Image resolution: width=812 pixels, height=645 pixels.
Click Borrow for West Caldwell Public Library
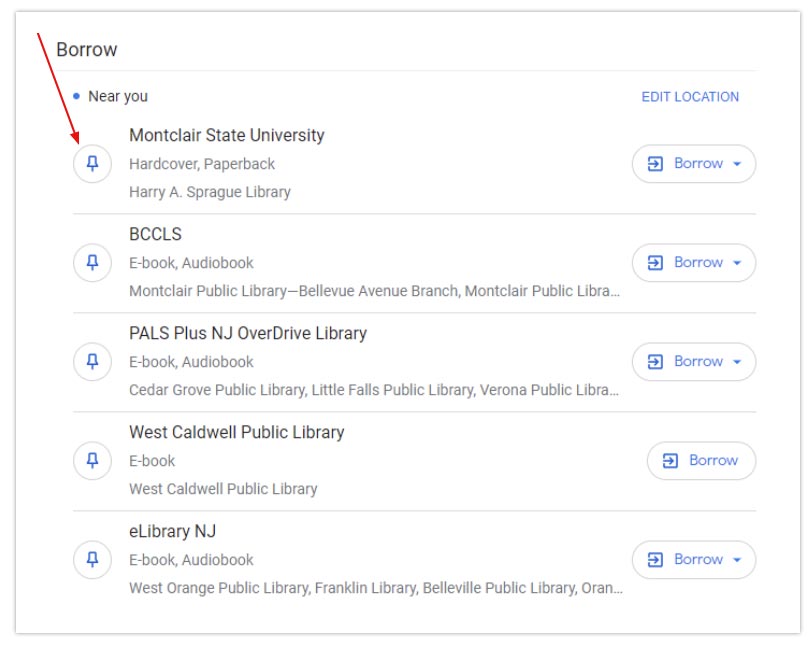click(x=701, y=461)
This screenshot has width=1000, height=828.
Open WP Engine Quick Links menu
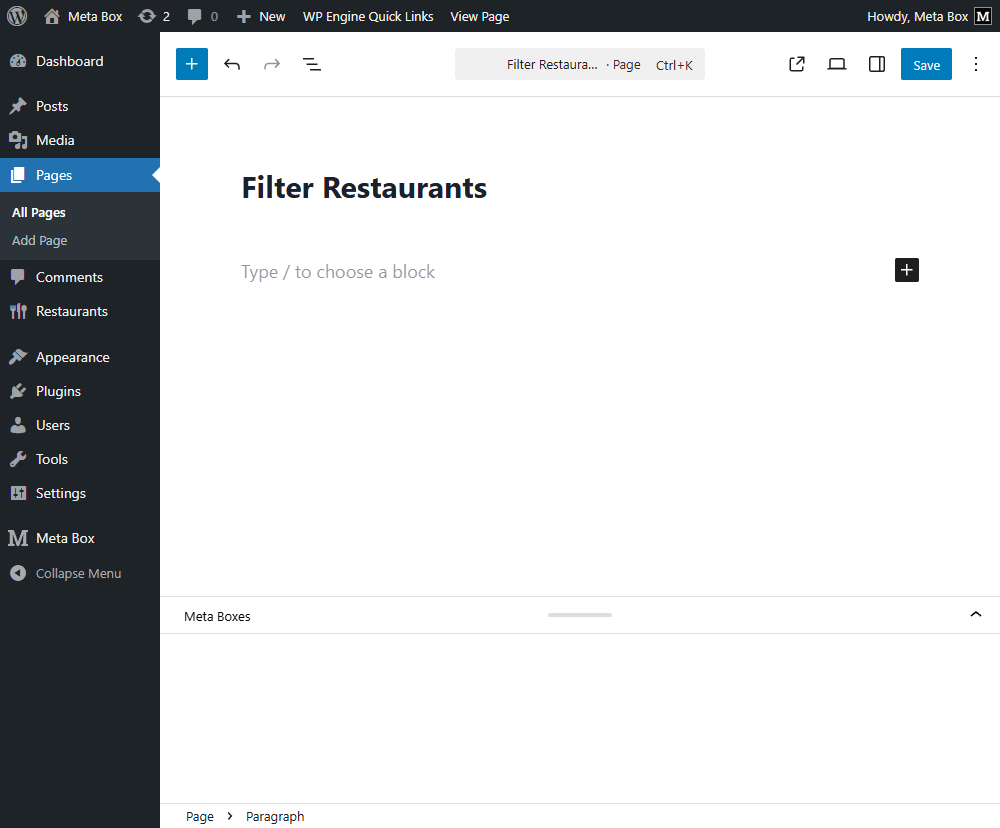(368, 15)
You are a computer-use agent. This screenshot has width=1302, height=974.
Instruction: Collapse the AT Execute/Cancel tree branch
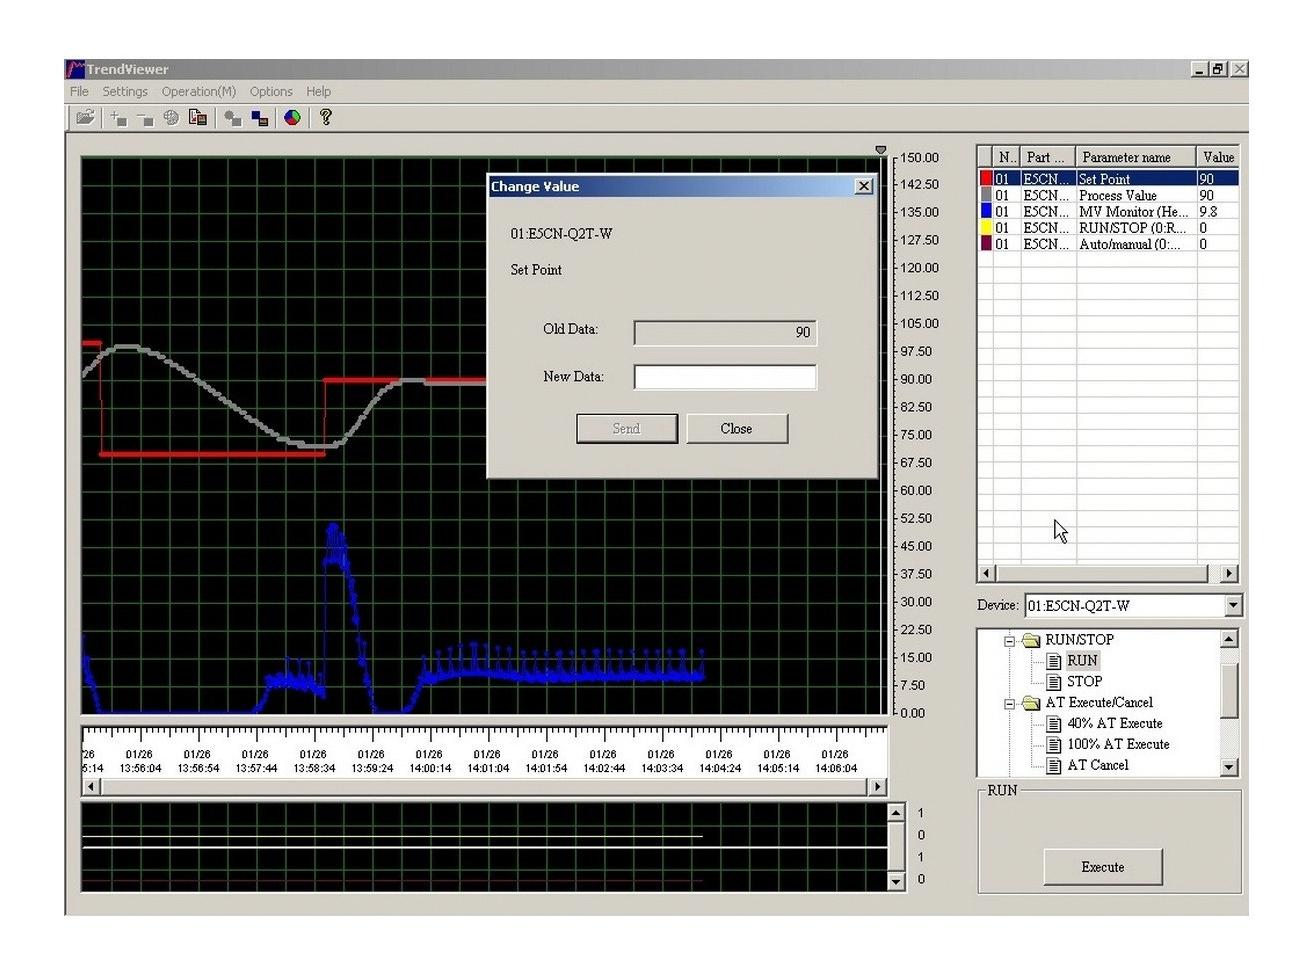click(x=1008, y=702)
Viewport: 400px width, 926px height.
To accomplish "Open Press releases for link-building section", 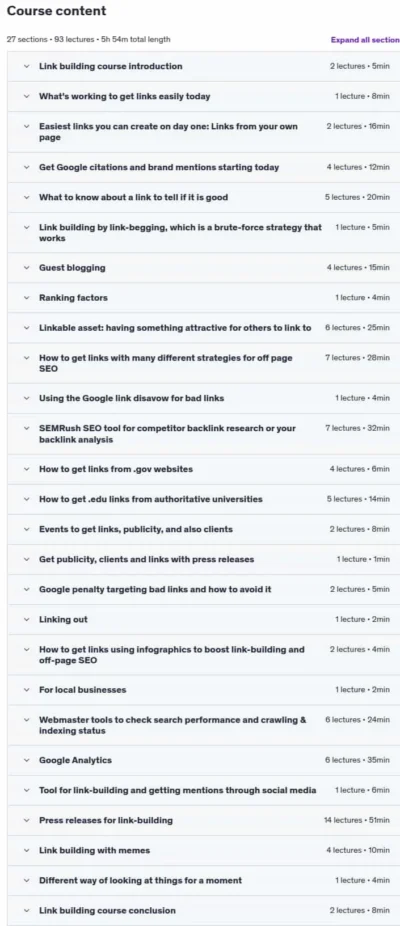I will tap(203, 820).

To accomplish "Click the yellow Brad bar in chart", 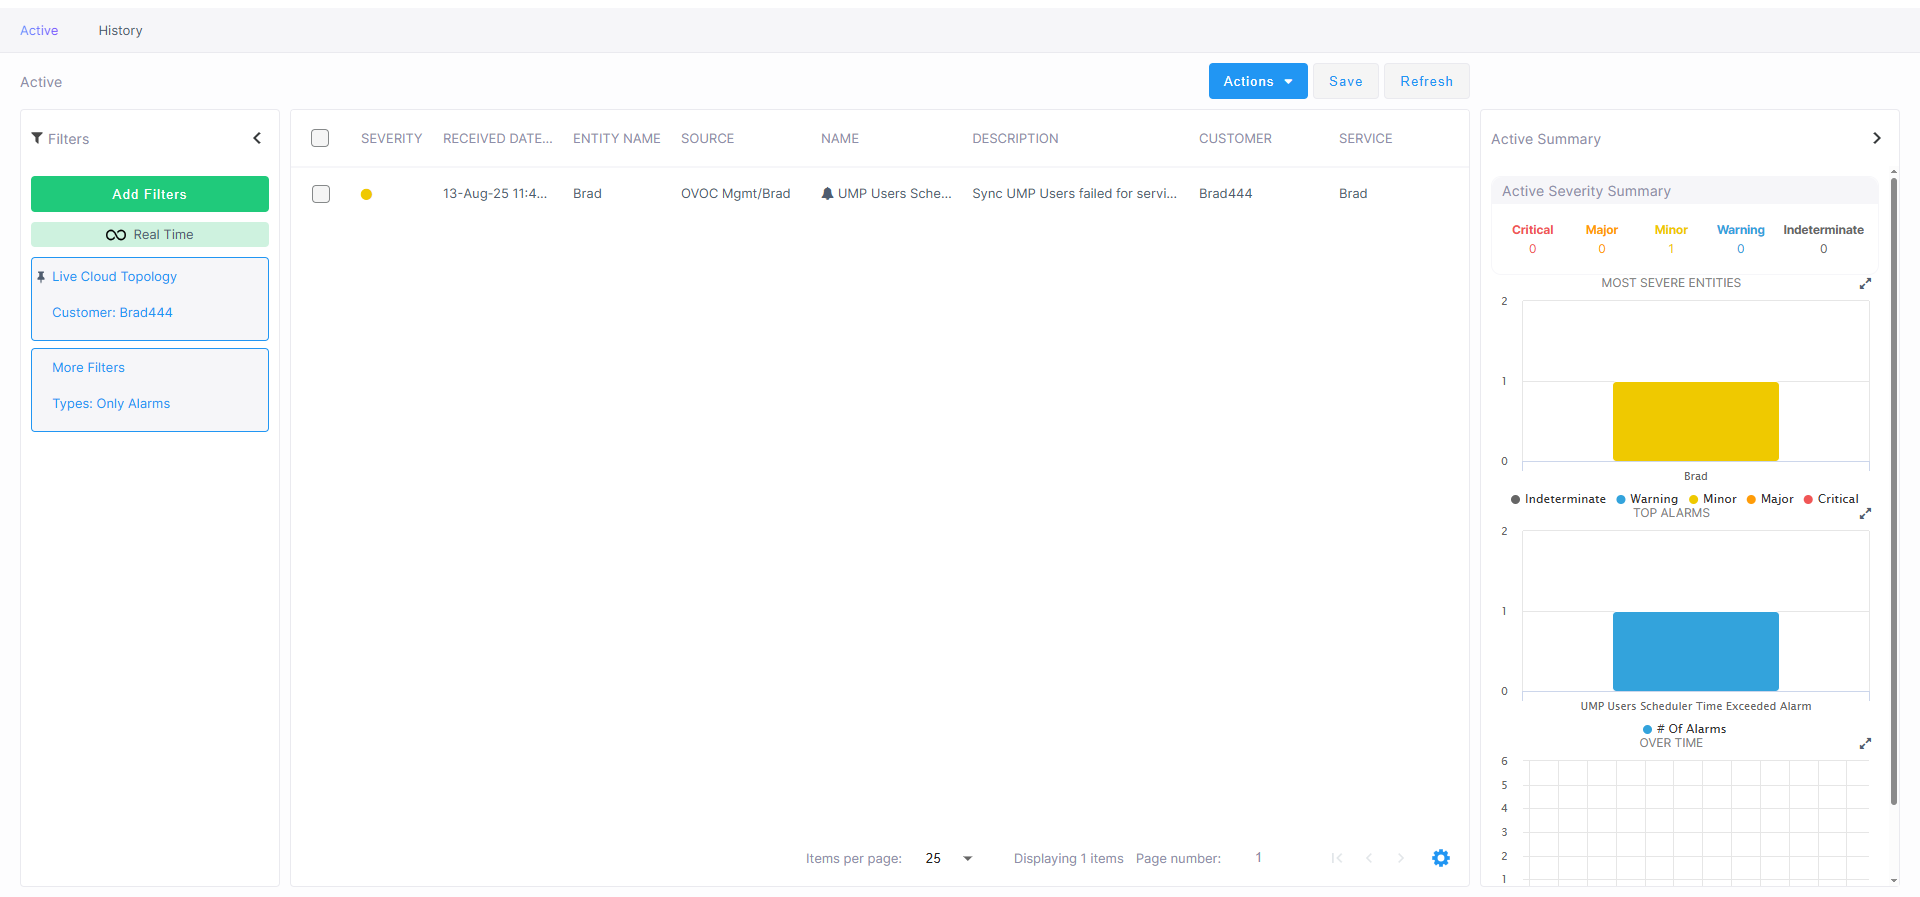I will (1695, 421).
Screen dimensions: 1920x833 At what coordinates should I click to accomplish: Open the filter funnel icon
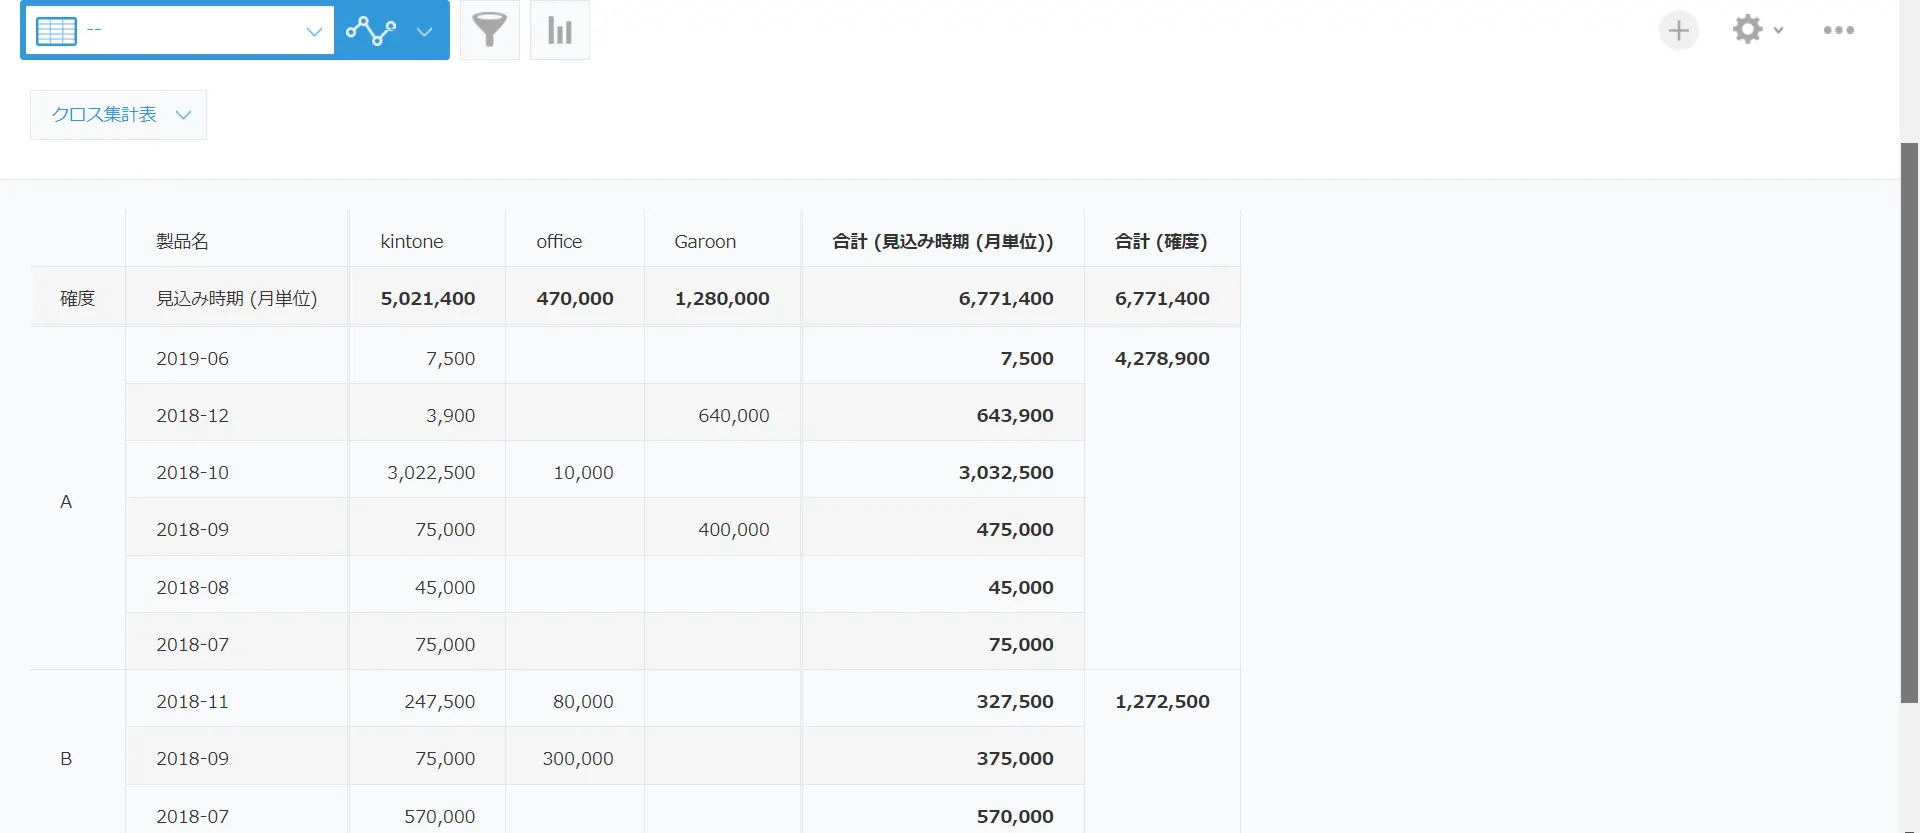pyautogui.click(x=489, y=30)
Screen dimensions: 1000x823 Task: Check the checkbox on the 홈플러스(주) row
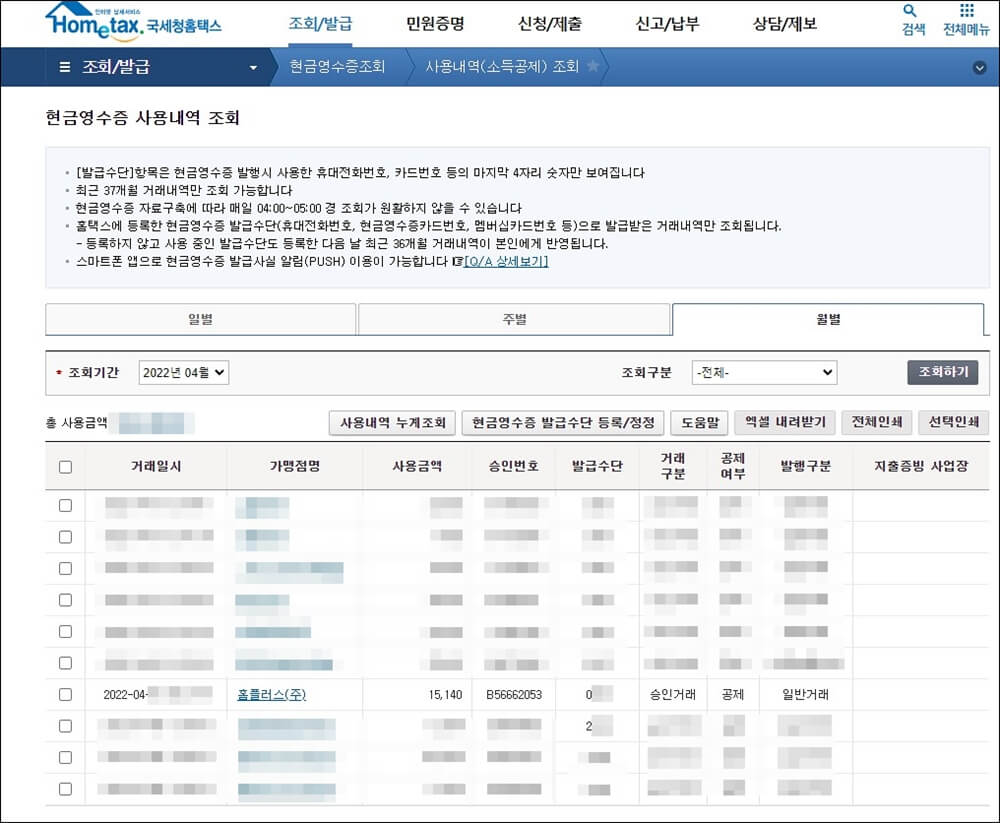click(x=64, y=694)
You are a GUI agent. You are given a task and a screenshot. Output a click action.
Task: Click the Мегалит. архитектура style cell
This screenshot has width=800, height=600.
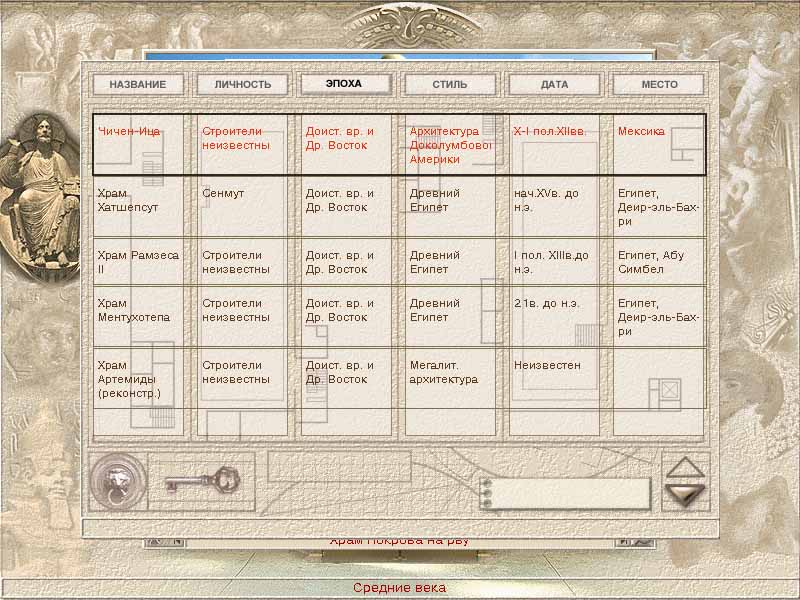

###

ABOUT THIS EXERCISE = Find all the lines containing "height" in the material, then copy them.

RESPONSE BELOW =
Image resolution: width=812 pixels, height=645 pixels.
This screenshot has width=1000, height=828.
You are a computer-use agent. This screenshot has width=1302, height=974.
Viewport: 400px width, 926px height.
This screenshot has width=800, height=600.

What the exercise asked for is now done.